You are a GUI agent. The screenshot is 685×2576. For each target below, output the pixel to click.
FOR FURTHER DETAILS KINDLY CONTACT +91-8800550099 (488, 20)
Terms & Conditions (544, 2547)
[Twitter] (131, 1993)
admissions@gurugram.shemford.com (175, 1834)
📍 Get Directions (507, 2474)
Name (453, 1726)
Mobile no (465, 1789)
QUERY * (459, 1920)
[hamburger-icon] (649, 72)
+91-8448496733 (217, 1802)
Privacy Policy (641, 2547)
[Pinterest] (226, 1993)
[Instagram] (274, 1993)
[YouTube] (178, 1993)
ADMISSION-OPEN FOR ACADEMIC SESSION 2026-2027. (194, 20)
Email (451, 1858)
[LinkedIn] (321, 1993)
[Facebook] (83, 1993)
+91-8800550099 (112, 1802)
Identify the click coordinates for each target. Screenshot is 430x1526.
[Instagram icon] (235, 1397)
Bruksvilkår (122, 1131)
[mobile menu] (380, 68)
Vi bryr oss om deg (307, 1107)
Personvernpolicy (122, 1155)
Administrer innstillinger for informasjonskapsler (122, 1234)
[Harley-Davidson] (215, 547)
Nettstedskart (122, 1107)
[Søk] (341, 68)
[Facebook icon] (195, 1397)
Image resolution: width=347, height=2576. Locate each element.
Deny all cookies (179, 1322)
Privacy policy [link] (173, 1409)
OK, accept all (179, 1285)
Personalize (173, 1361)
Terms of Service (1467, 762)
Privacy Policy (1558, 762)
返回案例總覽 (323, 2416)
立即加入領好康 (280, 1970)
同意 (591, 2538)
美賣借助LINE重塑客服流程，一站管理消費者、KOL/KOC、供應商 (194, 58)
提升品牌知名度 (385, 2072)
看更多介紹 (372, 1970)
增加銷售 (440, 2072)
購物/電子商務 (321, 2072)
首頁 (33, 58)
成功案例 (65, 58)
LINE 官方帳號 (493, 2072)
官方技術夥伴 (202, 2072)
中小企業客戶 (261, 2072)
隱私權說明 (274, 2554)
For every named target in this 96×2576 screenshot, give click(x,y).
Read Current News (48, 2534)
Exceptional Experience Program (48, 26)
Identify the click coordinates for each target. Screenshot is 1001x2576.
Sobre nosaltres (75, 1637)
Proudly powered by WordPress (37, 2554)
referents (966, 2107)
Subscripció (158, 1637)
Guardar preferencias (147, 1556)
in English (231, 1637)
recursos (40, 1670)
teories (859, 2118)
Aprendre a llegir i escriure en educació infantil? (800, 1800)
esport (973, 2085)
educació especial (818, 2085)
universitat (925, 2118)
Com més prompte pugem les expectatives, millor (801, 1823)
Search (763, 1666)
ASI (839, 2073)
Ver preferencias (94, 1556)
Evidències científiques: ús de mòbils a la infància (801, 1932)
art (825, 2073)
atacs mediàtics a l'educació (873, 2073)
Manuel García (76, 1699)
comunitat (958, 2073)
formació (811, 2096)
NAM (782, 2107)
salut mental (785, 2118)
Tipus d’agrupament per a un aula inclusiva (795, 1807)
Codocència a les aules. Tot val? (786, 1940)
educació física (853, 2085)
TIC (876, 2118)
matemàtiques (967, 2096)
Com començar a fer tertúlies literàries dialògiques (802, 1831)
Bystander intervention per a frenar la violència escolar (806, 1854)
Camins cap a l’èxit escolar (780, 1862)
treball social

- - -

▶ Action item: Give again, exactly and with nothing added, the lines running from the one that contains "educació especial (818, 2085)" to the last line of the material.

▶ Exercise solution:
educació especial (818, 2085)
universitat (925, 2118)
Com més prompte pugem les expectatives, millor (801, 1823)
Search (763, 1666)
ASI (839, 2073)
Ver preferencias (94, 1556)
Evidències científiques: ús de mòbils a la infància (801, 1932)
art (825, 2073)
atacs mediàtics a l'educació (873, 2073)
Manuel García (76, 1699)
comunitat (958, 2073)
formació (811, 2096)
NAM (782, 2107)
salut mental (785, 2118)
Tipus d’agrupament per a un aula inclusiva (795, 1807)
Codocència a les aules. Tot val? (786, 1940)
educació física (853, 2085)
TIC (876, 2118)
matemàtiques (967, 2096)
Com començar a fer tertúlies literàries dialògiques (802, 1831)
Bystander intervention per a frenar la violència escolar (806, 1854)
Camins cap a l’èxit escolar (780, 1862)
treball social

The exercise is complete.